*Data in this exercise:*
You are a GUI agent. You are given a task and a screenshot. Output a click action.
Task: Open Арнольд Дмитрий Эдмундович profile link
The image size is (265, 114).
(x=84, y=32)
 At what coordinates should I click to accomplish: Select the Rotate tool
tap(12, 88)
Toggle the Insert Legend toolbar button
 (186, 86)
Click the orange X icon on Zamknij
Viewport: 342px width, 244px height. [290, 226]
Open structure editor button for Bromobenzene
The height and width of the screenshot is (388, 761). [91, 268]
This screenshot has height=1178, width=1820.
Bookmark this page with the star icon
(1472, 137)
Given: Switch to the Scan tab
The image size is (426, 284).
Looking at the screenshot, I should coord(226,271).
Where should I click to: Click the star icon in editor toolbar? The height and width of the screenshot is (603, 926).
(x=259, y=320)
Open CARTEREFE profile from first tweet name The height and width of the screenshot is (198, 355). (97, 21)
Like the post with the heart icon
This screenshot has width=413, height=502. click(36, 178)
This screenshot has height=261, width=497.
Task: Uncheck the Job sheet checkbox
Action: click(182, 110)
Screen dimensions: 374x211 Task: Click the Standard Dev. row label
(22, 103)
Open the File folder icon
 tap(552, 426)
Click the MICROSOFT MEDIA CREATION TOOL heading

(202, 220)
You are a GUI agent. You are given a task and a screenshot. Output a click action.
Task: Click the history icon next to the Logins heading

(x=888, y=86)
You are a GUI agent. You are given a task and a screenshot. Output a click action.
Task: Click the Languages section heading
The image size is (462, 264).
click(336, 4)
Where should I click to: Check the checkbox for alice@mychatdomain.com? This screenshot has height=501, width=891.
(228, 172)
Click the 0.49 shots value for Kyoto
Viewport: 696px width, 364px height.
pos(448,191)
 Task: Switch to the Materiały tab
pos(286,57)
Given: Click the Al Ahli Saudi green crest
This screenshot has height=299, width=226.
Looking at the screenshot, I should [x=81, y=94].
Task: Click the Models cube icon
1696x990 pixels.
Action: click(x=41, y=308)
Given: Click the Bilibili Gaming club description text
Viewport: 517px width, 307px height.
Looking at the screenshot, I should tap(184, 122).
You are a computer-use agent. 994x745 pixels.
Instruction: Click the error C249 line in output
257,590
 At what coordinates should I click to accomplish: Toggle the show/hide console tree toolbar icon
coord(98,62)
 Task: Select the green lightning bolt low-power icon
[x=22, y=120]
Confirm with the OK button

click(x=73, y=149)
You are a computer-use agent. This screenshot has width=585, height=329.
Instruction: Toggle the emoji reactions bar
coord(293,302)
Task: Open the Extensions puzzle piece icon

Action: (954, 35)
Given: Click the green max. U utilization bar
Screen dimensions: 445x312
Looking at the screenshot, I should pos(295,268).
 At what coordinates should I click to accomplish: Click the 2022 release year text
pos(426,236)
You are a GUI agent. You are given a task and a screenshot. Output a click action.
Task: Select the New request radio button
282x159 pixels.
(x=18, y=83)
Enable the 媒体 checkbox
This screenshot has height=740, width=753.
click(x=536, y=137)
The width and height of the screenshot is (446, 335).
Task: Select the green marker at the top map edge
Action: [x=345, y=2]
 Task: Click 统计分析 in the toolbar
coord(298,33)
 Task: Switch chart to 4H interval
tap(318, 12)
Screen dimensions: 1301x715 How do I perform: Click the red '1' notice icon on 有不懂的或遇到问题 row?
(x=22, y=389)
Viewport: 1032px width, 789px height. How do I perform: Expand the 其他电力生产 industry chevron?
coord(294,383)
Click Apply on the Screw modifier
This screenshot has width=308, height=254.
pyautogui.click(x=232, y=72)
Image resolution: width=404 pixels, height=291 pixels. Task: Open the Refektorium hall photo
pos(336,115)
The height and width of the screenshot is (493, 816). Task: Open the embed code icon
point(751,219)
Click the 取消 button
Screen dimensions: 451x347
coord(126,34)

*Aim of the task:*
Copy out the records once more, with nothing altered.

*Solution to this task:*
You are a GUI agent. You are given a task and a screenshot. Output a click action.
Task: Open Арнольд Дмитрий Эдмундович profile link
The image size is (265, 114).
(x=84, y=32)
 At what coordinates should I click to accomplish: Select the Rotate tool
tap(12, 88)
Toggle the Insert Legend toolbar button
 (186, 86)
Click the orange X icon on Zamknij
Viewport: 342px width, 244px height. [290, 226]
Open structure editor button for Bromobenzene
The height and width of the screenshot is (388, 761). [91, 268]
This screenshot has height=1178, width=1820.
Bookmark this page with the star icon
(1472, 137)
Given: Switch to the Scan tab
The image size is (426, 284).
Looking at the screenshot, I should coord(226,271).
Where should I click to: Click the star icon in editor toolbar? The height and width of the screenshot is (603, 926).
(x=259, y=320)
Open CARTEREFE profile from first tweet name The height and width of the screenshot is (198, 355). (97, 21)
Like the post with the heart icon
This screenshot has width=413, height=502. click(36, 178)
This screenshot has height=261, width=497.
Task: Uncheck the Job sheet checkbox
Action: click(182, 110)
Screen dimensions: 374x211 Task: Click the Standard Dev. row label
(22, 103)
Open the File folder icon
 tap(552, 426)
Click the MICROSOFT MEDIA CREATION TOOL heading

(202, 220)
You are a GUI agent. You are given a task and a screenshot. Output a click action.
Task: Click the history icon next to the Logins heading

(x=888, y=86)
You are a GUI agent. You are given a task and a screenshot. Output a click action.
Task: Click the Languages section heading
The image size is (462, 264).
click(336, 4)
Where should I click to: Check the checkbox for alice@mychatdomain.com? This screenshot has height=501, width=891.
(228, 172)
Click the 0.49 shots value for Kyoto
Viewport: 696px width, 364px height.
pos(448,191)
 Task: Switch to the Materiały tab
pos(286,57)
Given: Click the Al Ahli Saudi green crest
This screenshot has height=299, width=226.
Looking at the screenshot, I should [x=81, y=94].
Task: Click the Models cube icon
1696x990 pixels.
Action: click(x=41, y=308)
Given: Click the Bilibili Gaming club description text
Viewport: 517px width, 307px height.
Looking at the screenshot, I should tap(184, 122).
You are a computer-use agent. 994x745 pixels.
Instruction: Click the error C249 line in output
257,590
 At what coordinates should I click to accomplish: Toggle the show/hide console tree toolbar icon
coord(98,62)
 Task: Select the green lightning bolt low-power icon
[x=22, y=120]
Confirm with the OK button

click(x=73, y=149)
You are a computer-use agent. This screenshot has width=585, height=329.
Instruction: Toggle the emoji reactions bar
coord(293,302)
Task: Open the Extensions puzzle piece icon

Action: (954, 35)
Given: Click the green max. U utilization bar
Screen dimensions: 445x312
Looking at the screenshot, I should pos(295,268).
 At what coordinates should I click to accomplish: Click the 2022 release year text
pos(426,236)
You are a GUI agent. You are given a task and a screenshot. Output a click action.
Task: Select the New request radio button
282x159 pixels.
(x=18, y=83)
Enable the 媒体 checkbox
This screenshot has height=740, width=753.
click(x=536, y=137)
The width and height of the screenshot is (446, 335).
Task: Select the green marker at the top map edge
Action: [x=345, y=2]
 Task: Click 统计分析 in the toolbar
coord(298,33)
 Task: Switch chart to 4H interval
tap(318, 12)
Screen dimensions: 1301x715 How do I perform: Click the red '1' notice icon on 有不懂的或遇到问题 row?
(x=22, y=389)
Viewport: 1032px width, 789px height. How do I perform: Expand the 其他电力生产 industry chevron?
coord(294,383)
Click Apply on the Screw modifier
This screenshot has width=308, height=254.
pyautogui.click(x=232, y=72)
Image resolution: width=404 pixels, height=291 pixels. Task: Open the Refektorium hall photo
pos(336,115)
The height and width of the screenshot is (493, 816). Task: Open the embed code icon
point(751,219)
Click the 取消 button
Screen dimensions: 451x347
coord(126,34)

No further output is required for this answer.